Yesterday, the New York Attorney General initiated a lawsuit to dissolve the National Rifle Association, alleging widespread corruption at the top of the organization. Republican organizations and politicians, typically the beneficiaries of funding from the NRA, have framed the lawsuit as an attack on the Second Amendment, and they’re probably correct. New York has a history of legal efforts to curtail the exercise of gun rights.
What is typically being ignored in those arguments is that the NY AG, Letitia James, has had years to compile the facts which led to this lawsuit, and it’s very likely that her allegations of widespread fraud and abuse are equally valid.
If they are… and that has yet to be proven… the NRA will have handed their opponents a cudgel with which to beat them, and I have no sympathy for them.
The NRA makes claims and pretensions toward being absolutists on the Second Amendment, but their stance is actually quite moderate. I do appreciate that fact; while it is better, as an advocate, to hold an absolute view of principles I believe it is also wise to hold a moderate view toward enacting law. Compromise can keep momentum moving in a positive direction when it comes to the enacting of laws, and gun rights have been successfully defended and expanded in many instances over the past two decades.
That said, moderation on the political side often leads to compromise on principle, which is what has happened under Trump. The politicization of the group is clear. They have been consistently lax toward President Trump’s multiple assaults on gun rights… supposedly the reason for the group’s existence.
If the NRA is, in fact, corrupt, the damage to the American gun lobby will be immediate, but it does not mean the end of the Second Amendment nor even the loss of advocacy for it. Another prominent group, Gun Owners of America, already exists… and they have been demonstrated in recent years to be far more staunch in their defense of gun rights than the NRA.
If the NRA is found to be systemically corrupted and is subsequently dissolved, many NRA members will shift their cash to the GOA. The GOA, with that cash infusion, will hire many of the lawyers and professional advocates currently employed by the NRA, but they will seek to avoid hiring any of the corrupt ones.

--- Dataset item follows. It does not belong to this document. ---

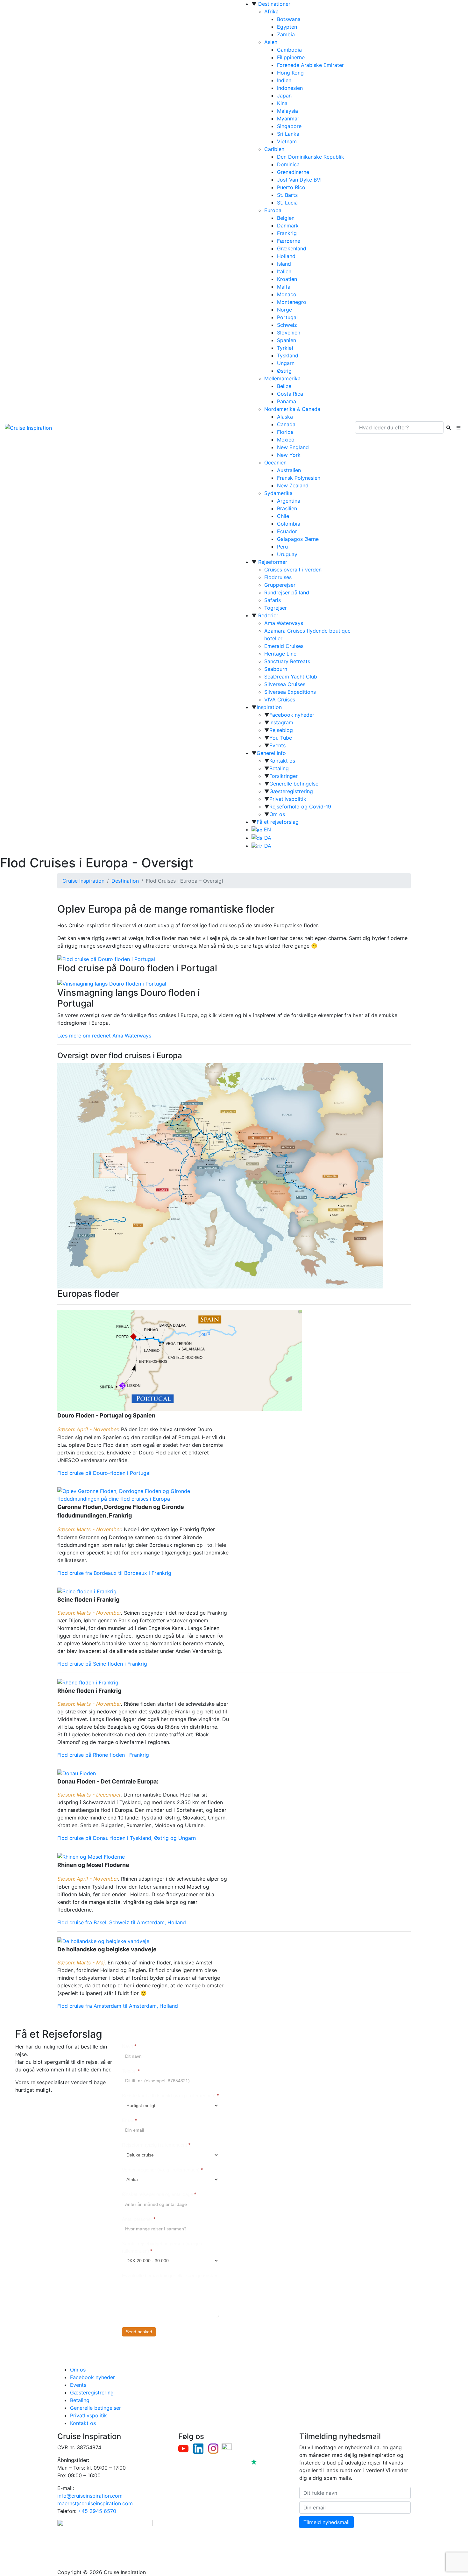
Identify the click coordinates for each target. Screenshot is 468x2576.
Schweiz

If the NRA is not found to be so, it will continue to operate and Letitia James will have a lot of egg on her face.
This is how the American system is supposed to work.

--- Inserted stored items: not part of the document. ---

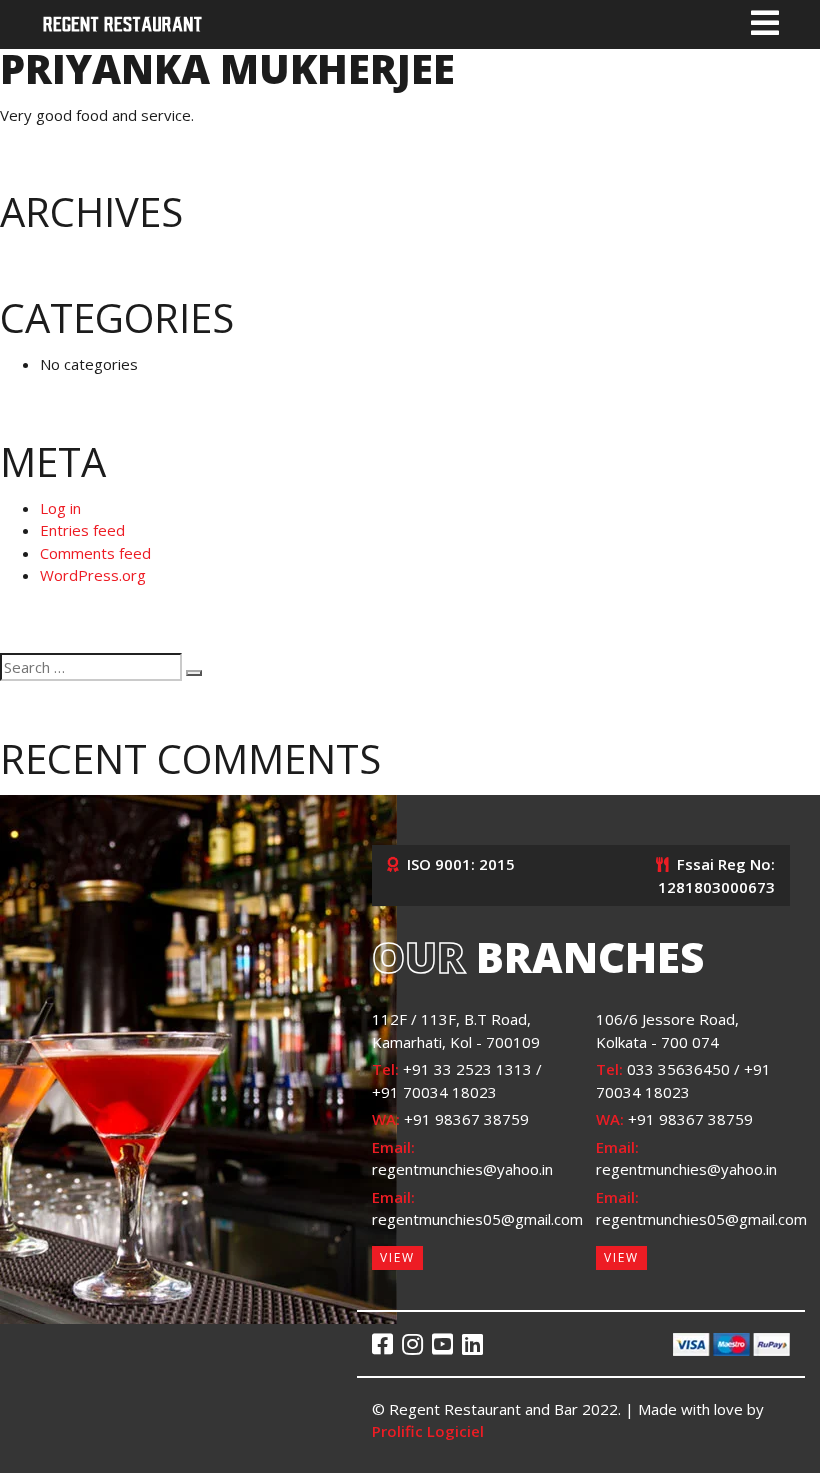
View (397, 1257)
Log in (60, 508)
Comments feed (95, 553)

If the NRA is being used more as a method to steal the cash of its members than it is as an advocacy group, it deserves to go away. There was, and is, a way for them to avoid that fate: remain true to their founding goals. Stand on principle like the GOA, rather than allow themselves to become nothing more than a political arm of the Republican party even as the party swings nationalist and cedes all power to a central authority.